Es gibt einen Vorarlberger:innen-Schwerpunkt und ein Kontrabass-Special, habe ich gesehen.
David Helbock: Ja, mein Anspruch ist zwar nicht, dass alle Vorarlberger Jazzmusiker:innen bei jazzambach spielen, aber wenn es weitergeht, was geplant ist, kommen sicher alle mal zum Zug. Und es gibt noch viele andere Specials, aber u.a. eben auch ein Kontrabass-Special. Tobias Vedovelli (in Wien lebender und international arbeitender E- und Kontrabassist, Komponist und Arrangeur, Anm.), der mit seinem Ensemble onQ spielen wird, hat mir erzählt, dass er mit Peter Herbert, dem wichtigsten Vorarlberger Jazzexport der älteren Generation, bei dem er seinen Master gemacht hat und mit dem ich ihn zusammenspannen wollte, ohnedies ständig in Kontakt ist und die beiden sowieso etwas gemeinsam machen wollten. Das passte also perfekt. Einer der wichtigsten jungen Bassisten wird also mit einem der wichtigsten älteren Bassisten gemeinsam spielen. Und es gibt auch noch ein Artist in Residence-Programm.
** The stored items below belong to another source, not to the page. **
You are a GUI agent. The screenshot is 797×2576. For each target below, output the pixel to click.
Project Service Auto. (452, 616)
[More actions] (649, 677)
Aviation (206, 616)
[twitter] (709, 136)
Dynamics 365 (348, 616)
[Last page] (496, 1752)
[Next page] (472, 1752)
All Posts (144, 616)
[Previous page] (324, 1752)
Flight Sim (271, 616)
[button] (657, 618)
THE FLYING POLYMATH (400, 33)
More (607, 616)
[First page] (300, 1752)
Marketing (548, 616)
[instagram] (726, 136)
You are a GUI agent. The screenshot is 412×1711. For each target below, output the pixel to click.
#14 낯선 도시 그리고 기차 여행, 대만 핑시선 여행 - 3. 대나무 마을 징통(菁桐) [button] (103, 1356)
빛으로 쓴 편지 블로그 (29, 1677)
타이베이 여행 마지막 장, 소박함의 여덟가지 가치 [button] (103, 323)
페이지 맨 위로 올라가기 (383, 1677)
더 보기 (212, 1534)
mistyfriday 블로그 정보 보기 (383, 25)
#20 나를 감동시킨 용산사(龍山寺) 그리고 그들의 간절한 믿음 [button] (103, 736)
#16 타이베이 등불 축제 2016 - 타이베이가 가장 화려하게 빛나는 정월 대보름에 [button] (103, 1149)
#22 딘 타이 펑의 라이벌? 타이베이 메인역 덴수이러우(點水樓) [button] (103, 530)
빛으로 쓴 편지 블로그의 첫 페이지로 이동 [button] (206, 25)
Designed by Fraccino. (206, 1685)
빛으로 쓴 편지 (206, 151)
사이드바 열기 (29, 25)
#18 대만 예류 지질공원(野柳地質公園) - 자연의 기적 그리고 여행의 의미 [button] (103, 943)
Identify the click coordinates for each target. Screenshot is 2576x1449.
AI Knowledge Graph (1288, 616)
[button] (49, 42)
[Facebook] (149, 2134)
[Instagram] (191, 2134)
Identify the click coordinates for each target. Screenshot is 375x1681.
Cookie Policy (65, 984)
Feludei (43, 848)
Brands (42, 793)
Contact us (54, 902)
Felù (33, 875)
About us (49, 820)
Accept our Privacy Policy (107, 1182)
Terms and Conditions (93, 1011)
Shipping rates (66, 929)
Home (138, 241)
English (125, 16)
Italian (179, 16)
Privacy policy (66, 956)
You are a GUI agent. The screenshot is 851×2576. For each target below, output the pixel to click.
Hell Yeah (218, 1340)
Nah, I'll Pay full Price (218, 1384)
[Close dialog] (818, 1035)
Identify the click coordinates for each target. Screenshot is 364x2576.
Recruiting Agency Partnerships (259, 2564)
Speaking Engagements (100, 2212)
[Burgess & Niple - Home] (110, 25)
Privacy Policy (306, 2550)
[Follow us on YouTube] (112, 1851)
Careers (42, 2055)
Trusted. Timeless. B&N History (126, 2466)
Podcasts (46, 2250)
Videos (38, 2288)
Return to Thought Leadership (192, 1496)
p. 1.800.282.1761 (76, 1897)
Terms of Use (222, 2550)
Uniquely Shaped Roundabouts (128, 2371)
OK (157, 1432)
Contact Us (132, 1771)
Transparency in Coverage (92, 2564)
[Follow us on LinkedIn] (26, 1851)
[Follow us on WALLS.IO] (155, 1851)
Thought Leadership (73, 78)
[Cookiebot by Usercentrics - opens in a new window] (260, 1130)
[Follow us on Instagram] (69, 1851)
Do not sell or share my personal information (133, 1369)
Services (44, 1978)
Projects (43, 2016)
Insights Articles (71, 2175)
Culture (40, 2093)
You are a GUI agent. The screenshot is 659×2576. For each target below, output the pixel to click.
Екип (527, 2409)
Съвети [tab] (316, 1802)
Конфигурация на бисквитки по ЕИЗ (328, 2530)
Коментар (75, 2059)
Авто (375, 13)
Dafür habe ich die deutsche Saxophonistin Nicole Johänntgen eingeladen. Die Idee war, dass sie die ganze Woche anwesend ist, bei unterschiedlichen Projekten mitwirkt (u.a. beim Stummfilm-Konzert gleich am Anfang) und auch komponiert. Ihre künstlerische Arbeit gipfelt dann in einer Uraufführung dessen, was sie während der Tage erarbeitet hat: Mit ihrem Trio wird sie das Abschlusskonzert in der Kapelle St. Arbogast bestreiten. Dann gibt es noch Latenight Jazz im Foyer, Jam-Sessions und Folgekonzerte…
Wie groß ist der Saal, wie intim die Atmosphäre vor Ort?
David Helbock: Das ist weniger intim, sondern eher groß. Die Kulturbühne Ambach ist ein richtiger, von einem guten Akustiker gemachter Gemeindesaal. Er klingt wirklich gut, sowohl für akustische als auch verstärkte Musik. Reinpassen würden 600 Leute, aber mit dem rechnen wir am Anfang natürlich noch nicht. Man kann die Bühne aber ein bisschen vorziehen und den Saal dadurch ein wenig verkleinern bzw. intimer machen.
Du hast schon gesagt, dass das Festival nicht nur einmalig, sondern auch für die Folgejahre angedacht ist?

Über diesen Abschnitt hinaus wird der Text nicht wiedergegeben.